■ Exercise details ■
From the line containing "Where should I" down to the last line of the entries, print each line exactly and leave the pictures out.

Saved entries
┌──

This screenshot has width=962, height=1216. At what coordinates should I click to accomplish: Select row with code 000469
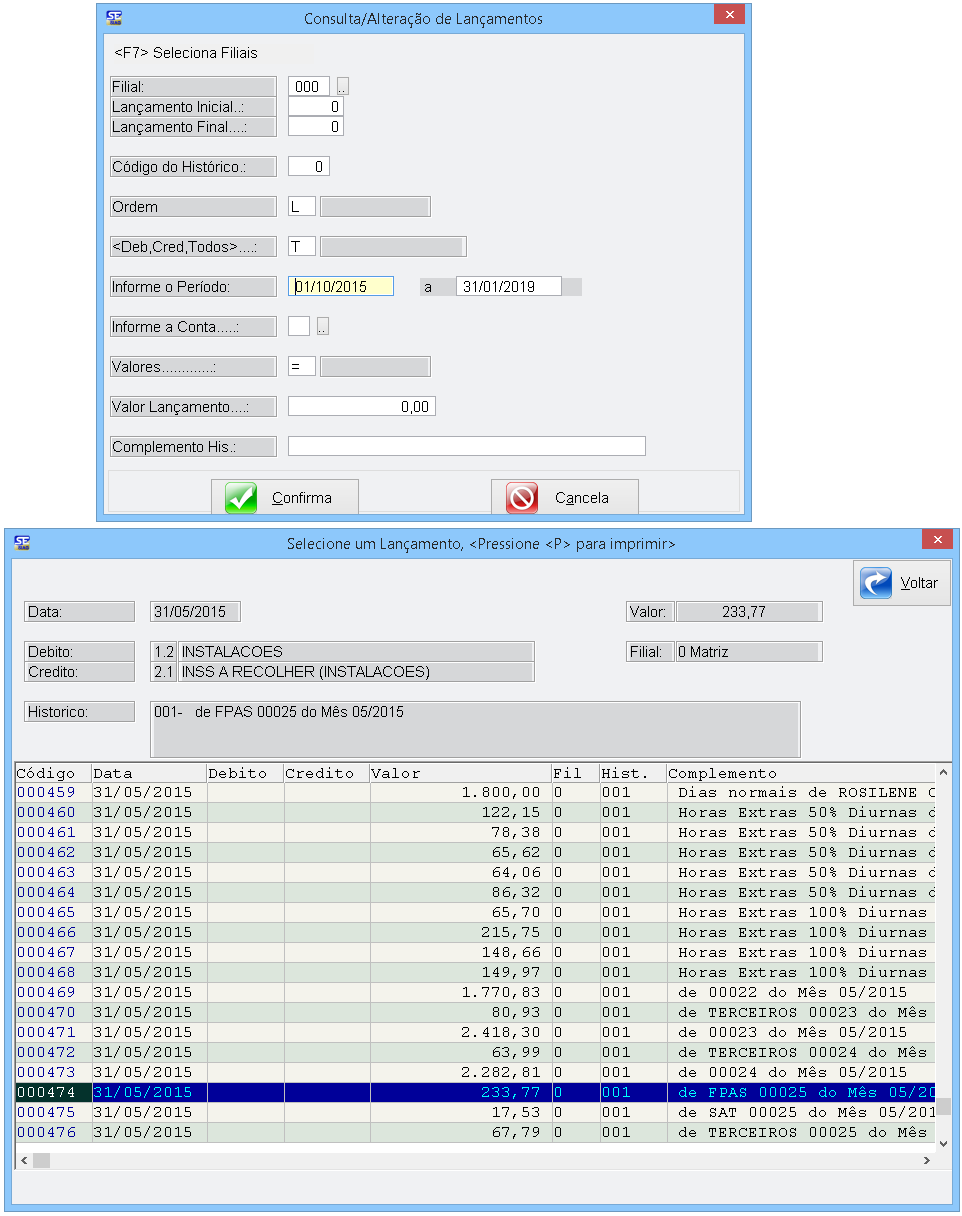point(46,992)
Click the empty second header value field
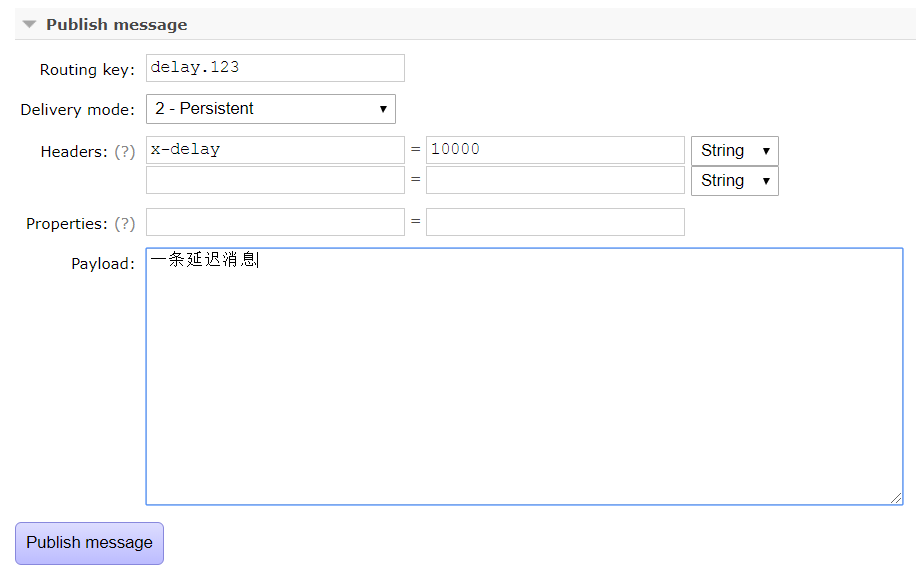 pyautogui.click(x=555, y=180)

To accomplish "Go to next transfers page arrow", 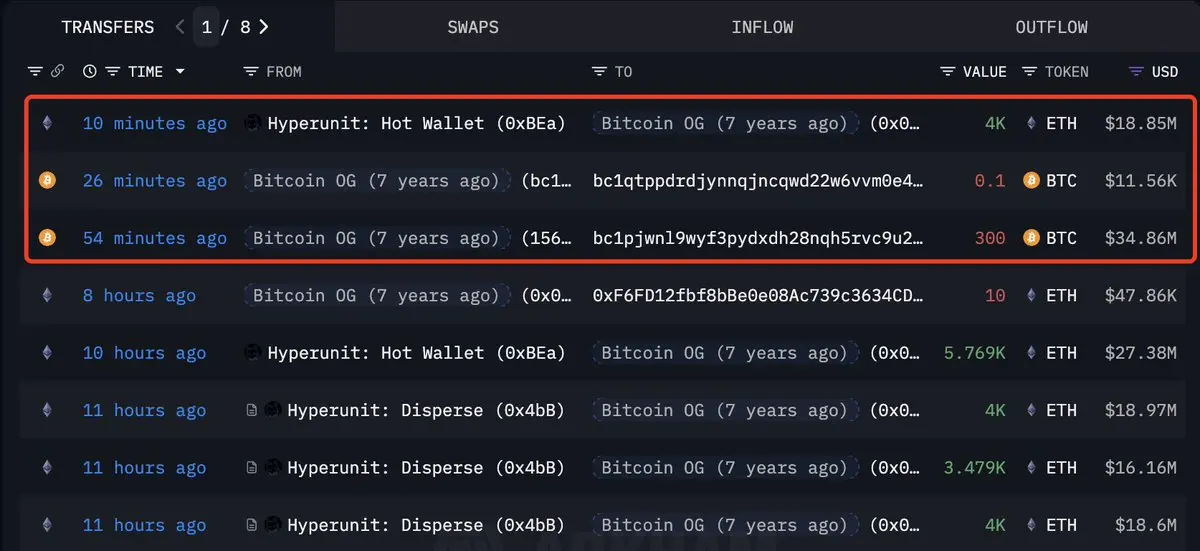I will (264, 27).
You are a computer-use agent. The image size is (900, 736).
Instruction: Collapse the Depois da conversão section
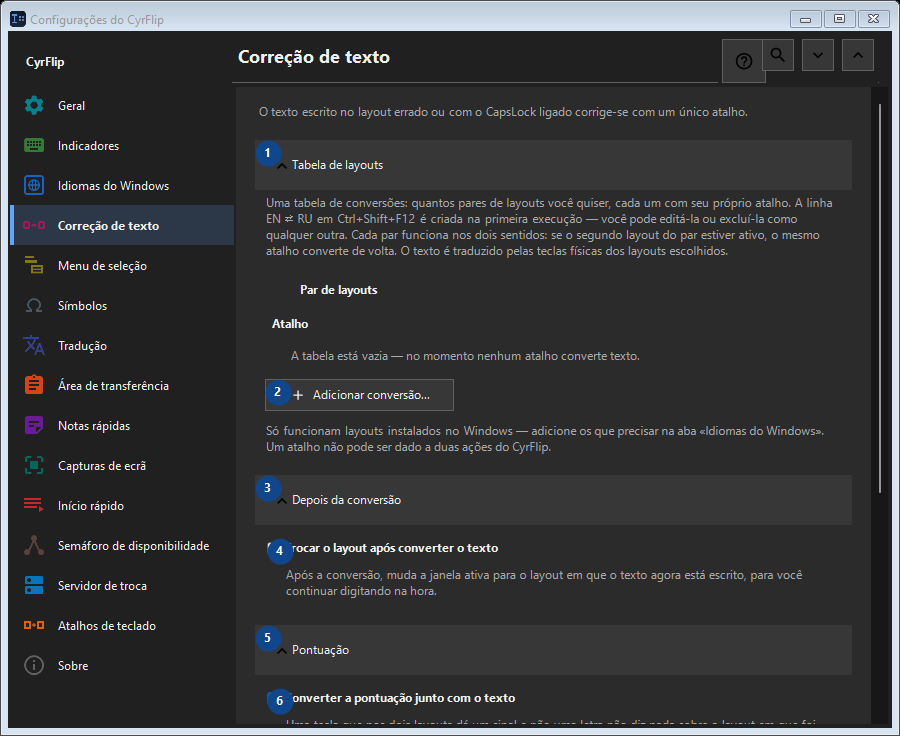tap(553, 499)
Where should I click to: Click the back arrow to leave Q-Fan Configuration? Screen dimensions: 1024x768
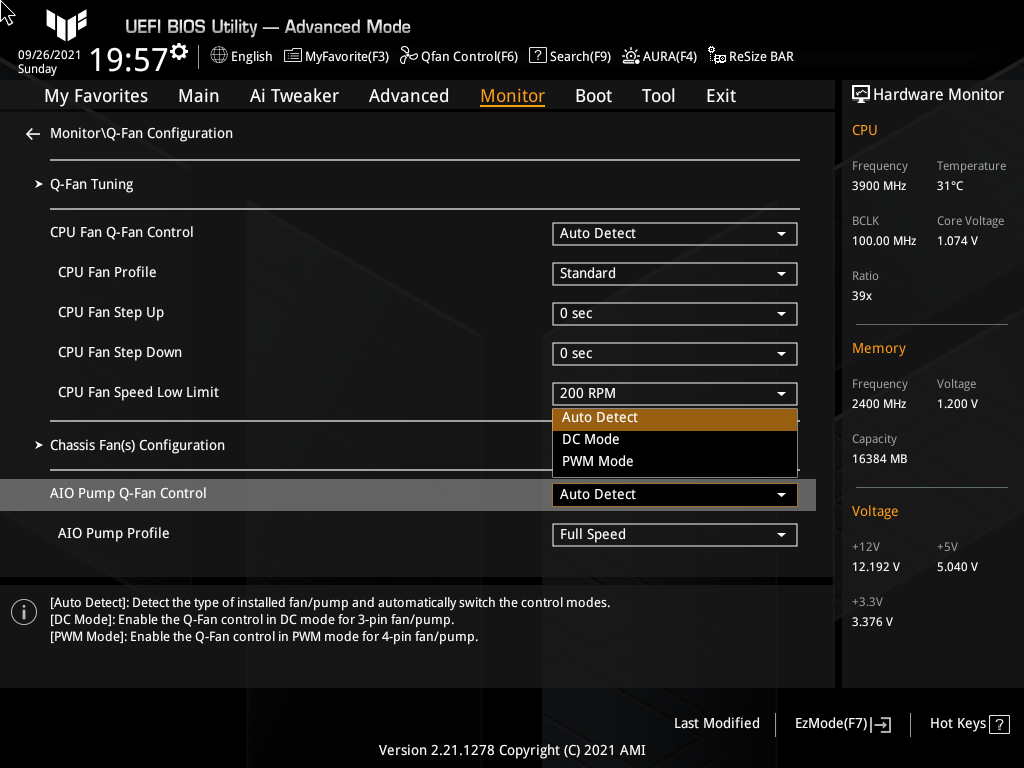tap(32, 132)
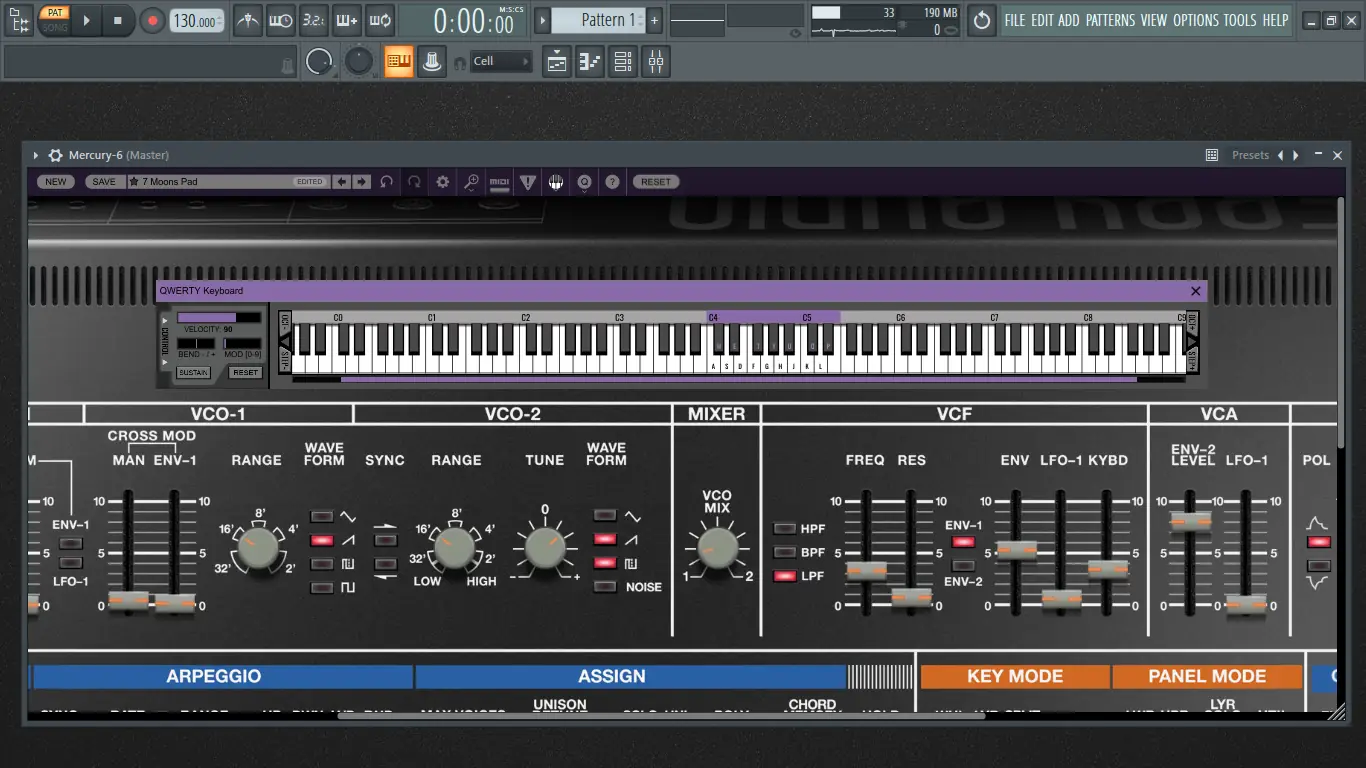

└──

■ Exercise output ■
Where should I click to: Click the back arrow to leave Q-Fan Configuration? Screen dimensions: 1024x768
tap(32, 132)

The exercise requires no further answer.